Bird’s ID – Rose-breasted Grosbeak
The Rose-breasted Grosbeak (Pheucticus ludovicianus) is a large, seed-eating grosbeak in the cardinal family (Cardinalidae). It is primarily a foliage gleaner. It breeds in cool-temperate North America, migrating to tropical America in winter.
Adult birds are 18–22 cm (7.1–8.7 in) long, span 29–33 cm (11–13 in) across the wings and weigh 35–65 g (1.2–2.3 oz). Grosbeaks measured during migration in the West Indies averaged 43 g (1.5 oz), while those banded in Pennsylvania average about 45 g (1.6 oz). Very little sexual dimorphism in size is seen; females were found to be marginally smaller in standard measurements, but in some seasons were marginally heavier than males when banded in Pennsylvania. At all ages and in both sexes, the beak is dusky horn-colored, and the feet and eyes are dark.
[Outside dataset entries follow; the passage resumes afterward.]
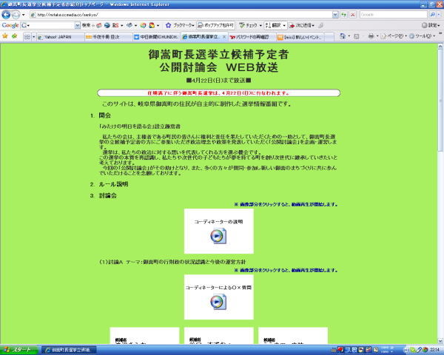The width and height of the screenshot is (444, 355).
Task: Click the Google toolbar search input box
Action: tap(49, 25)
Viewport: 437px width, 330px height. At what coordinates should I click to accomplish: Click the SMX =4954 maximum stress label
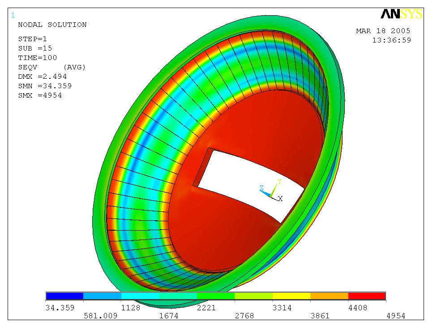tap(40, 95)
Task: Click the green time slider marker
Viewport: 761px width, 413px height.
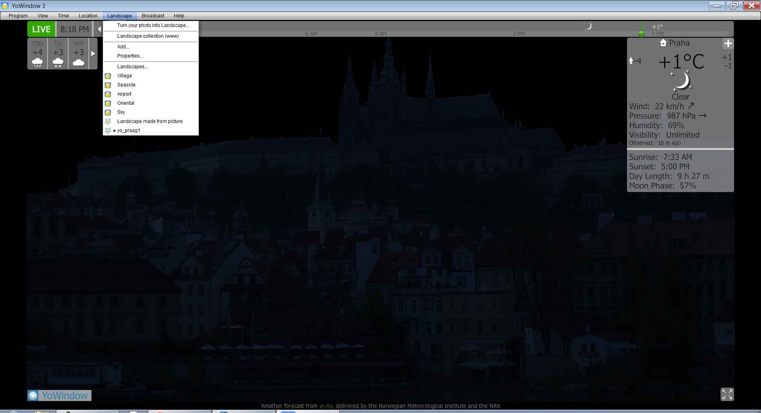Action: 641,34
The first birds leave the breeding grounds as early as August, while the last ones do not return until mid-late May. In general, however, they migrate south in late September or in October, and return in late April or early May. It appears as if they remain on their breeding grounds longer today than they did in the early 20th century, when migrants were more commonly seen in May and August than in April or September. The rose-breasted grosbeak occurs as a very rare vagrant in western Europe. During breeding it is fairly territorial; in winter, it roams the lands in groups of about a handful of birds, and sometimes in larger flocks of a dozen or more.
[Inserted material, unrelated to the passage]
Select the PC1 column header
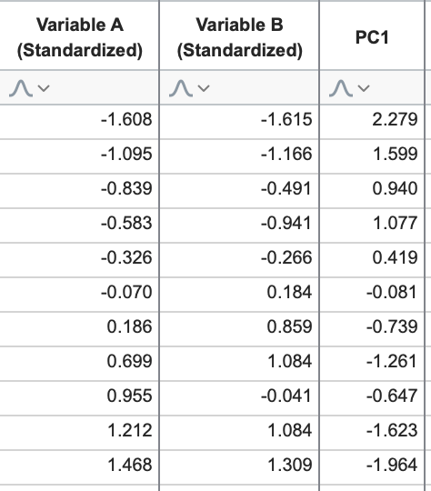 click(372, 37)
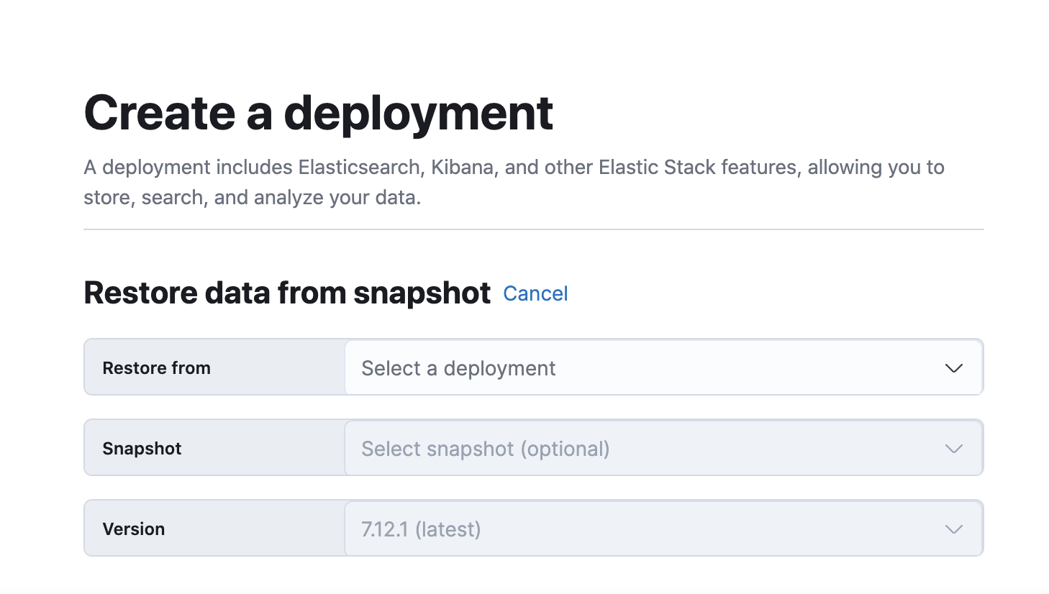Click the chevron arrow in Restore from field
The width and height of the screenshot is (1049, 594).
(x=953, y=368)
The rose-breasted grosbeak forages in shrubs or trees for insects, seeds and berries, also catching insects in flight and occasionally eating nectar. It usually keeps to the treetops, and only rarely can be seen on the ground. In the winter quarters, they can be attracted into parks, gardens, and possibly even to bird feeders by fruit like Trophis racemosa. Other notable winter food includes jacaranda seeds and the fruits of the introduced busy Lizzy (Impatiens walleriana). In grosbeaks from the north-central United States and southern Canada.
The Rose-breasted Grosbeak is # 219 on my “lifer” list.